Weekdays begin when Cromer helps her son get ready for school, where she drops the third-grader off early for before-school care. Then, she heads to her job at Virginia Tech, where she works as an administrative assistant from 8 a.m. to 5 p.m.

She usually devotes her lunch break to her photography business. After work, she picks up her son from after-care and they go home to let the dog out.

Cromer checks her DoorDash app and may decide to work delivering restaurant meals if the peak pay incentive is being offered. She sometimes delivers two or three nights a week, and is always picking up odd jobs.

She and Auden have dinner, something simple like sandwiches, and he does homework. Her only “me time” is after he falls asleep, sometimes not until 10 p.m. Assuming she hasn’t fallen asleep herself, Cromer gets back to her photography, often not putting her head on the pillow until midnight or 1 a.m.

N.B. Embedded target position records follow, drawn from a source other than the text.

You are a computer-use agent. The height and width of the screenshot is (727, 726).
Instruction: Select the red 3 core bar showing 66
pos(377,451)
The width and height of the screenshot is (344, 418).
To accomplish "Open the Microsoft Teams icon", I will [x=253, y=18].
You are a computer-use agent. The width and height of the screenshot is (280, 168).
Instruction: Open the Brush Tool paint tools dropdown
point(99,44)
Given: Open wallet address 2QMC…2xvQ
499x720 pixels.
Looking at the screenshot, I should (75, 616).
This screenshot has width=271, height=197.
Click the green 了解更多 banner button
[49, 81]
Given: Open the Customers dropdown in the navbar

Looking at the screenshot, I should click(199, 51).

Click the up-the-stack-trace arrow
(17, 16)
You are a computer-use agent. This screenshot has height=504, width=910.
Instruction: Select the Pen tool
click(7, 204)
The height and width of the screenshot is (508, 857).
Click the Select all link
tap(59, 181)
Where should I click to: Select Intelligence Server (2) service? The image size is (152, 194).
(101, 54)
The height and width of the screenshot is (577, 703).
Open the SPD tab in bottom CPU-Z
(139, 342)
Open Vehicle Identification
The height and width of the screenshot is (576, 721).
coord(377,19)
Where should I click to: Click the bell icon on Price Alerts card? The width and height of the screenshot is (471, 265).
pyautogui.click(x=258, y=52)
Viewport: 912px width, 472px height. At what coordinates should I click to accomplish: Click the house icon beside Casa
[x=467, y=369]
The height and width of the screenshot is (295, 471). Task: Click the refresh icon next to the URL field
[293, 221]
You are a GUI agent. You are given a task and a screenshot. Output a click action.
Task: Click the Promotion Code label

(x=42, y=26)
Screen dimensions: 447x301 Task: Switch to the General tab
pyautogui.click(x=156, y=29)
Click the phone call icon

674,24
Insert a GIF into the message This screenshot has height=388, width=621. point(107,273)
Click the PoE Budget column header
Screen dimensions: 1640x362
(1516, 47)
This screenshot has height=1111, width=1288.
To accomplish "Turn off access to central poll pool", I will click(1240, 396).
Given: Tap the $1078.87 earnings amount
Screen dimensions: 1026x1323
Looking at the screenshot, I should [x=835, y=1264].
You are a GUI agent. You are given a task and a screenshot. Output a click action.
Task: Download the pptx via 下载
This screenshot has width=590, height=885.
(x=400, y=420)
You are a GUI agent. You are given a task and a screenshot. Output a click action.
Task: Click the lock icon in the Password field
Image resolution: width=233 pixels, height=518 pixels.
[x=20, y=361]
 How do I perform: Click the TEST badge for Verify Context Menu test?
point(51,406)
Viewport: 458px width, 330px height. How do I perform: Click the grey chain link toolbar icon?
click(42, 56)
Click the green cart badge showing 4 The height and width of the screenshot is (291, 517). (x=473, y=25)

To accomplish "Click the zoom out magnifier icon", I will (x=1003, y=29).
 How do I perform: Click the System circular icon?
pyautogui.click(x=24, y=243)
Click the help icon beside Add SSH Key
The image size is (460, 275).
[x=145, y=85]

On weekends, she tries to slow down a bit, though she might shoot a wedding or have a photo shoot. Although she’s been a photographer for a decade, she still gets anxious before a wedding, and will often spend a few hours “stress cleaning” beforehand to burn off nervous energy and make a dent in the chores that have piled up all week. Her father, who lives with them, usually watches Auden.

Her full-time job provides health insurance and a salary that covers her mortgage and child care, and the other jobs pay for the rest of her expenses. She saves when she can.

She’s thankful for her photography business, which is her passion but provides an unreliable income, and for the delivery job, which she started early this year to make quick money after taking on about $10,000 in credit card debt last year when her business was slow.

“It was a huge relief the first time I did DoorDash,” she says, because she didn’t have to find another job with a set schedule.

Her goals are to open a wedding venue she wants to build from the ground up, and to make enough money so she feels financially stable and could handle an emergency.

“I have big dreams of things in the future that I want to save money up for, so working all the time makes me feel like I’m making progress toward that,” Cromer says. “I feel like it would just be a better life for my son. I’m trying to improve both of our circumstances.”

Her responsibilities are significant: working, running her household, caring for and supporting her son.

“But I know it’s got to get done,” she says, “so I try not to dwell on what’s really resting on my shoulders. I just keep going.”

She has a great life with her son, and when she takes him hiking or to the pool, she’s in the moment, not focused on work.

To keep moving forward, she never looks back.

“I try to stay optimistic for the future,” Cromer says. “This is just part of the journey to better things.”